# DATA TO EXAMINE
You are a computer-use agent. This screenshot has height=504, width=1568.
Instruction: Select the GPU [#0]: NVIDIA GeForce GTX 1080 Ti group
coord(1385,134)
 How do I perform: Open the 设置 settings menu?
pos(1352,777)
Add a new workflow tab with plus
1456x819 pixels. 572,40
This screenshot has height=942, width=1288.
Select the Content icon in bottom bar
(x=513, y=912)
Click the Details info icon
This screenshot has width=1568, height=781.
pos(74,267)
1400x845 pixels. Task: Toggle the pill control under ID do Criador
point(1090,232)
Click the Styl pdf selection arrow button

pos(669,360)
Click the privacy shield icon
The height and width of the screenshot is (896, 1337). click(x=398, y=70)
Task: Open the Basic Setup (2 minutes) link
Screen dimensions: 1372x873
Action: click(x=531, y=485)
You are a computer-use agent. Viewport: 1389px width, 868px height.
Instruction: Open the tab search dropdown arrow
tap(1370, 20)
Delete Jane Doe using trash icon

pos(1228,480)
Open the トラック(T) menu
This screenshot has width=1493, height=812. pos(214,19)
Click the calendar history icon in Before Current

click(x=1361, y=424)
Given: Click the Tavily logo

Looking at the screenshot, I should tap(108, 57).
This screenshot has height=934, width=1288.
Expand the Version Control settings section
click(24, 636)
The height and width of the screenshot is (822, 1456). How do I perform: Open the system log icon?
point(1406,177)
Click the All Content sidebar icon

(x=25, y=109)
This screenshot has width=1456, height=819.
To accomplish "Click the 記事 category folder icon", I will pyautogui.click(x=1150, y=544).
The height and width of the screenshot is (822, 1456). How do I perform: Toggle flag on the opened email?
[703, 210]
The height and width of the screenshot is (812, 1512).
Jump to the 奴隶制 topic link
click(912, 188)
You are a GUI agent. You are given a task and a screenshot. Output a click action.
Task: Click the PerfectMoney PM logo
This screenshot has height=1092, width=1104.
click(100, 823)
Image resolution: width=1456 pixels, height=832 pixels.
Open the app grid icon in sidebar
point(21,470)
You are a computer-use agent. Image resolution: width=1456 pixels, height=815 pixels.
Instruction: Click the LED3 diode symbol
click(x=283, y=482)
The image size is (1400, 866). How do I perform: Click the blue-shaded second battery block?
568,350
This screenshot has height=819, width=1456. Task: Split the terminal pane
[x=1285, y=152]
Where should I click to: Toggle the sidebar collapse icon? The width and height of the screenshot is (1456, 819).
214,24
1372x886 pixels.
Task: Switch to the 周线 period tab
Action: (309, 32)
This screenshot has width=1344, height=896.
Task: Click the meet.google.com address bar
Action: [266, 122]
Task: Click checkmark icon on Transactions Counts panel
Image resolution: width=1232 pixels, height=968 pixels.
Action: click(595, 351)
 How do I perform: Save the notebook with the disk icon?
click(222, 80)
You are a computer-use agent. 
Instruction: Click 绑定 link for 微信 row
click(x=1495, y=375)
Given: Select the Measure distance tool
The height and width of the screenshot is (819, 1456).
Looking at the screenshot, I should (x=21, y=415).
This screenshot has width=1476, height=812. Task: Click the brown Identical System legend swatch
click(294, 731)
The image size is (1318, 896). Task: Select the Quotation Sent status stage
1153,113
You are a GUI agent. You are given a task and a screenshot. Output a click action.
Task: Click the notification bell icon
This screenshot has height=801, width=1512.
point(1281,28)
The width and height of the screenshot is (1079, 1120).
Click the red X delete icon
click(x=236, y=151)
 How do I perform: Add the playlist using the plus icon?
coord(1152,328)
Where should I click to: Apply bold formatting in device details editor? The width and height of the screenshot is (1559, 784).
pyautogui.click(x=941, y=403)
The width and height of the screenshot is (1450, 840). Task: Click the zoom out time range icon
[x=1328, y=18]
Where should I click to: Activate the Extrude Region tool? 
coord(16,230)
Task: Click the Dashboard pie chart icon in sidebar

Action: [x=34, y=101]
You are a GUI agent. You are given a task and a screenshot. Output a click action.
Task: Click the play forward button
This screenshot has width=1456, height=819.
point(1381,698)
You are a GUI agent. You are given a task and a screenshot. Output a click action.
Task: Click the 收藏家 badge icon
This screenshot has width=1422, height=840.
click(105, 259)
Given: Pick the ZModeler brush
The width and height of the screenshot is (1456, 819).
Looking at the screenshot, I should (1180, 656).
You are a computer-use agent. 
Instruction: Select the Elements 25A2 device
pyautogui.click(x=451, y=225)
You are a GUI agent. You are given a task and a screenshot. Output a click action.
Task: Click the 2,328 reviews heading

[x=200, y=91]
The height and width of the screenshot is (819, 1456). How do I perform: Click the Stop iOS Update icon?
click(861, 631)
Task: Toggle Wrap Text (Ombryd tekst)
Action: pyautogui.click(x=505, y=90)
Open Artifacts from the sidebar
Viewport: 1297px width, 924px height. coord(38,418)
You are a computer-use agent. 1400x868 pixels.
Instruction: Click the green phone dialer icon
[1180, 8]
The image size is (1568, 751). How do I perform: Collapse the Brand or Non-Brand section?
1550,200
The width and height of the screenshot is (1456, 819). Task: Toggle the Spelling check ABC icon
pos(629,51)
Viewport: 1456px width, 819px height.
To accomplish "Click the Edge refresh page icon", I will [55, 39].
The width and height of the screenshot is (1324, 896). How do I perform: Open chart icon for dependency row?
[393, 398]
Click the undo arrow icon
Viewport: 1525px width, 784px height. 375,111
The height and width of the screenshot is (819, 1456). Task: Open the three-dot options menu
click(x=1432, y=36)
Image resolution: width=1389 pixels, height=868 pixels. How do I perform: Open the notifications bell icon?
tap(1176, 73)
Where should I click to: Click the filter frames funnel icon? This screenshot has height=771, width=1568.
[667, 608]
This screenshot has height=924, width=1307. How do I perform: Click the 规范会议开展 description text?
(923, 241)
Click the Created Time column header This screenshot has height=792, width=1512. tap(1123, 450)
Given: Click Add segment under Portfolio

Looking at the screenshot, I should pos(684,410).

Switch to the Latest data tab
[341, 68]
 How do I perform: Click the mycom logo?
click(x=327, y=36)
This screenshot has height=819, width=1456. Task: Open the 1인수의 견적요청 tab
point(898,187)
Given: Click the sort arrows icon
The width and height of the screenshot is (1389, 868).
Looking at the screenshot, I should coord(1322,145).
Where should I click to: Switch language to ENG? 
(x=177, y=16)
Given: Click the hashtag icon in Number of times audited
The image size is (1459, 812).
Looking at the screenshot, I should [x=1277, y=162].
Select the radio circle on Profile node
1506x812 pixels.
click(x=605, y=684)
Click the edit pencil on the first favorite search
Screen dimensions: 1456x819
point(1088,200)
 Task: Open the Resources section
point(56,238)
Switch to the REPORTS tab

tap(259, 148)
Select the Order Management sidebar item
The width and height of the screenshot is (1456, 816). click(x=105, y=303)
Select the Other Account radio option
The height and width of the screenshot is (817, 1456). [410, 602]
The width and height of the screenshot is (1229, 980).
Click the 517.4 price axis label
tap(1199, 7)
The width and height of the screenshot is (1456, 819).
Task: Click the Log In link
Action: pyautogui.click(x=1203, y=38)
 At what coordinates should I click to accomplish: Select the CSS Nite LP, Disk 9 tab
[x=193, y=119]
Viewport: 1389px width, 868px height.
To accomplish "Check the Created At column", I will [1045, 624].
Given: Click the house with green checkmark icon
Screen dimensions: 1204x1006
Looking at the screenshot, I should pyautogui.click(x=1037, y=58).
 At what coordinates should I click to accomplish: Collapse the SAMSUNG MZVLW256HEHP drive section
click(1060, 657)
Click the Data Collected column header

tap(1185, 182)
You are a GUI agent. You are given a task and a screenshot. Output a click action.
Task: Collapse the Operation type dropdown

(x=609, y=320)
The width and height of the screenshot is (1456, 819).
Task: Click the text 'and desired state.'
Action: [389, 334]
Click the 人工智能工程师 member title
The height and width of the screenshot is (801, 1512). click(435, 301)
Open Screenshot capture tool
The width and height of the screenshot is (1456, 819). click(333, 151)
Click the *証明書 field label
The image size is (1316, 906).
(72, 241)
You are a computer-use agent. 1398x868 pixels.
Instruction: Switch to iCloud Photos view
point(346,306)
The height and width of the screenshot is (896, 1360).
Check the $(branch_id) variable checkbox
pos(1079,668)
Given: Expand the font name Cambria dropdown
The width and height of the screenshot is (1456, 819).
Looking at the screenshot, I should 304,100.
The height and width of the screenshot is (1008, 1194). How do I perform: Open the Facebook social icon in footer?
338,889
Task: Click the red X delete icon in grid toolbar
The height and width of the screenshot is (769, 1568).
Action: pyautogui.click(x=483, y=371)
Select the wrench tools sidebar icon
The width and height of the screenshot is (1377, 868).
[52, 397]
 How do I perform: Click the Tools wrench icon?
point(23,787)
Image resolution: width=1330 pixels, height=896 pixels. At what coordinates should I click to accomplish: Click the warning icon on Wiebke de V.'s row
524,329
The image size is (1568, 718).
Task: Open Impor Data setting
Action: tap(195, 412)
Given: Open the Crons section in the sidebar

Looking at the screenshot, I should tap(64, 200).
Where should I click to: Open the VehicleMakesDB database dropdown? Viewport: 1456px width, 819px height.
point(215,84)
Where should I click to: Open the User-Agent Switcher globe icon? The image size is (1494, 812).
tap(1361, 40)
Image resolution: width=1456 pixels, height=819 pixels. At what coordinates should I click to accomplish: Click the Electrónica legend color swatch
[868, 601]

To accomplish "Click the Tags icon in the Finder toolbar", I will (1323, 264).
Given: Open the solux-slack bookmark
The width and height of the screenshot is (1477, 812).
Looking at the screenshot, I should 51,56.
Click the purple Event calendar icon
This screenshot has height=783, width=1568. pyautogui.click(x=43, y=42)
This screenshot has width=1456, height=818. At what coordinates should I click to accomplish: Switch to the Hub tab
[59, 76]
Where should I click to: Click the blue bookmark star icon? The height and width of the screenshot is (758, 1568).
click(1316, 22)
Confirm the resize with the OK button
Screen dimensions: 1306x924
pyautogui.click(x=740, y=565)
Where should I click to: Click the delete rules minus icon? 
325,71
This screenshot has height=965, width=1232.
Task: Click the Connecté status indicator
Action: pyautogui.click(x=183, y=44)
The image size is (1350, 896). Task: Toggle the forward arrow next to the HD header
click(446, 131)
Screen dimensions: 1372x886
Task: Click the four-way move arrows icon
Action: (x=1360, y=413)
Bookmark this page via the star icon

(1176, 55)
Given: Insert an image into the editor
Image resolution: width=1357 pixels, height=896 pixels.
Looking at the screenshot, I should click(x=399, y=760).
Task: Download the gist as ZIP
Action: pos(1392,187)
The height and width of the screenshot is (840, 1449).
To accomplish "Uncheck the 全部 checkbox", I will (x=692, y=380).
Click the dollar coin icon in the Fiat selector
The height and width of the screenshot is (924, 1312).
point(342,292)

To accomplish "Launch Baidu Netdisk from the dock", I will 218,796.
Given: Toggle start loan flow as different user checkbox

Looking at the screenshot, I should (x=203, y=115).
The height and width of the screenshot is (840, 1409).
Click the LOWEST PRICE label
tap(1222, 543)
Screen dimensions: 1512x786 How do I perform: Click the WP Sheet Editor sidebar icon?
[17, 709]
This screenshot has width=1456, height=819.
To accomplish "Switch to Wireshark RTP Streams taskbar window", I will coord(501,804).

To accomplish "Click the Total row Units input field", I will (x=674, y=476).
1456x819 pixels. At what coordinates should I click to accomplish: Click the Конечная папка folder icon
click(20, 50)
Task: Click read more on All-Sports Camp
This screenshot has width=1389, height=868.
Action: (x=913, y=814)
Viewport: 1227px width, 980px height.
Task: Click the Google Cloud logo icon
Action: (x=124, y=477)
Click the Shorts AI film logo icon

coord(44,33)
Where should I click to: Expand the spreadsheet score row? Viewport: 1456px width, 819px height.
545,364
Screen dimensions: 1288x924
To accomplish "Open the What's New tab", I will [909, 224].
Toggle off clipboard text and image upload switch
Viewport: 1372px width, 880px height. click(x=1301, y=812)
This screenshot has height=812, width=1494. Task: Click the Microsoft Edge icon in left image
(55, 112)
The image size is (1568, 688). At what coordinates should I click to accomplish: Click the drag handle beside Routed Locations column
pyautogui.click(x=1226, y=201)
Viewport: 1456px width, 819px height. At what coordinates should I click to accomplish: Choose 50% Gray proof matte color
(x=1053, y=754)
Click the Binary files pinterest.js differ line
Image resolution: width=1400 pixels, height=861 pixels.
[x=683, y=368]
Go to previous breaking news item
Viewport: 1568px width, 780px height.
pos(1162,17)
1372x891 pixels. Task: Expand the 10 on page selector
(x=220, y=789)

# ASSIGNMENT
Lines from the start of the material through the line containing "You are a computer-use agent. Viewport: 1389px" are wanted. Write them out exactly.

# RESPONSE TO THIS TASK
You are a computer-use agent. This screenshot has height=504, width=1568.
Instruction: Select the GPU [#0]: NVIDIA GeForce GTX 1080 Ti group
coord(1385,134)
 How do I perform: Open the 设置 settings menu?
pos(1352,777)
Add a new workflow tab with plus
1456x819 pixels. 572,40
This screenshot has height=942, width=1288.
Select the Content icon in bottom bar
(x=513, y=912)
Click the Details info icon
This screenshot has width=1568, height=781.
pos(74,267)
1400x845 pixels. Task: Toggle the pill control under ID do Criador
point(1090,232)
Click the Styl pdf selection arrow button

pos(669,360)
Click the privacy shield icon
The height and width of the screenshot is (896, 1337). click(x=398, y=70)
Task: Open the Basic Setup (2 minutes) link
Screen dimensions: 1372x873
Action: click(x=531, y=485)
You are a computer-use agent. Viewport: 1389px width, 868px height.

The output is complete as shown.